(PASSAGE FOR REVIEW)
········
The softening of the targets for the company that runs three of the busiest commuter rail routes into London could trigger millions of pounds in bonus payments to the company, a joint venture between privately owned Go-Ahead and Keolis, a subsidiary of French state-owned rail operator SNCF.

The lower targets for the 12 months to the end of March 2024 are published in filings on GTR’s website, which also showed that the company regularly missed at least two-thirds of the nine service-quality measures in the first year of its contract, which began on April 1 2022.

GTR confirmed the government had loosened seven of the targets but said performance benchmarks were just one metric that the government took into account in triggering any bonus payments. Some of the performance standards that were lowered included metrics for train cleanliness, ticketing and staffing, and customer service.

“Our absolute focus is on providing improved services for our customers, as demonstrated by nine out of 10 trains arriving within five minutes of their scheduled time in the year to March 2023,” the company said.

Louise Haigh, Labour’s shadow transport secretary, said the decision by ministers to soften the targets and the potential for bigger performance payouts left the government with “serious questions to answer over mismanagement of taxpayers’ money”.

“Rather than demand better on behalf of passengers, ministers have sat back and watched failing operators be rewarded with taxpayer-funded bonuses,” she added. “It is passengers and the hard-pressed taxpayer who are paying the price for this broken system.”

Under the terms of its six-year contract awarded in 2022, GTR is paid a fixed management fee of £8.8mn per year, with the chance to earn an additional performance fee of up to £22.9mn per year. This maximum fee of £31.7mn per year is equivalent to a margin of around 1.85 per cent of its cost base.
········
(INFORMATION PROVIDED)
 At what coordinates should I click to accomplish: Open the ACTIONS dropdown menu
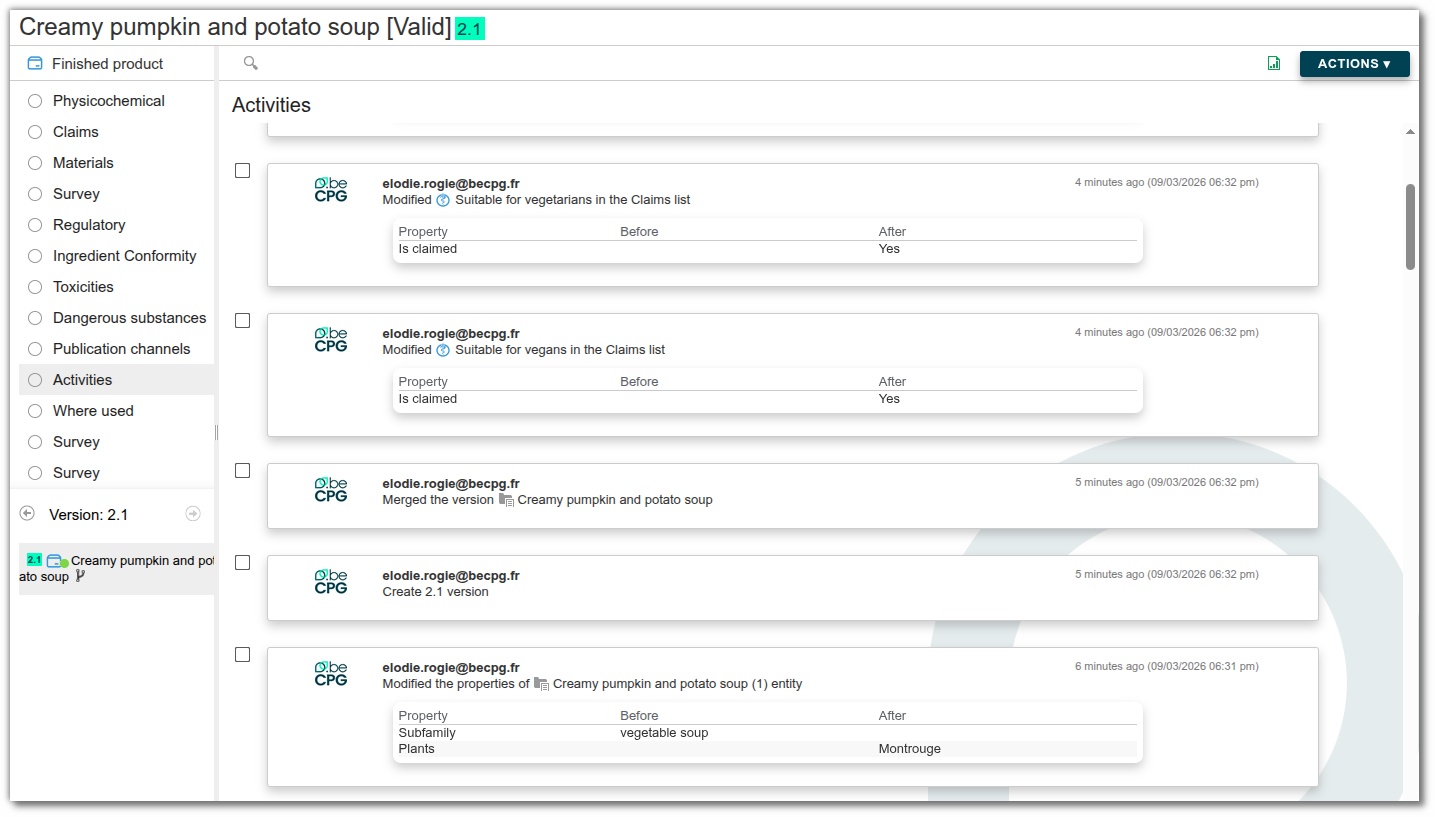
········
(TASK LIST)
**A.** In the article on GTR's rail targets, reproduce the passage starting at "The softening of" and ending at "rail operator SNCF.", replacing "joint venture" with "partnership".
**B.** According to the article on GTR's rail targets, what fixed management fee is GTR paid each year under its contract?
**C.** Continue the article on GTR's rail targets from its final sentence.

(RESULTS FOR THE EXERCISE)
**A.**
The softening of the targets for the company that runs three of the busiest commuter rail routes into London could trigger millions of pounds in bonus payments to the company, a partnership between privately owned Go-Ahead and Keolis, a subsidiary of French state-owned rail operator SNCF.

**B.** £8.8mn per year.

**C.**
The government stepped in to save the rail industry from collapse when the coronavirus pandemic struck and assumed all financial risk by shifting train companies on to tightly controlled contracts that paid a fixed management fee.

Under the regime, which gives operators a steady and effectively risk-free return, ministers can vary the service quality schedules and benchmarks. One government official said it was not unreasonable for ministers to tweak the targets given GTR’s contract was still in its early phase having been awarded in 2022.

The government declined to say if it had varied the terms of any other rail contract. But in a statement it said GTR’s performance had improved over the past year. “Performance should be assessed through targets that are achievable and incentivise operators to deliver concrete improvements that benefit passengers,” it added.

Labour has vowed to nationalise the railway system if it wins this year’s general election by bringing operators into public ownership as contracts expire.

It has indicated there would be no role for private companies running trains under the new system. But industry executives have pushed back and urged Labour to reconsider, pointing to a significant rise in passengers between the privatisation of the industry by the then Conservative government in the early 1990s and the coronavirus pandemic.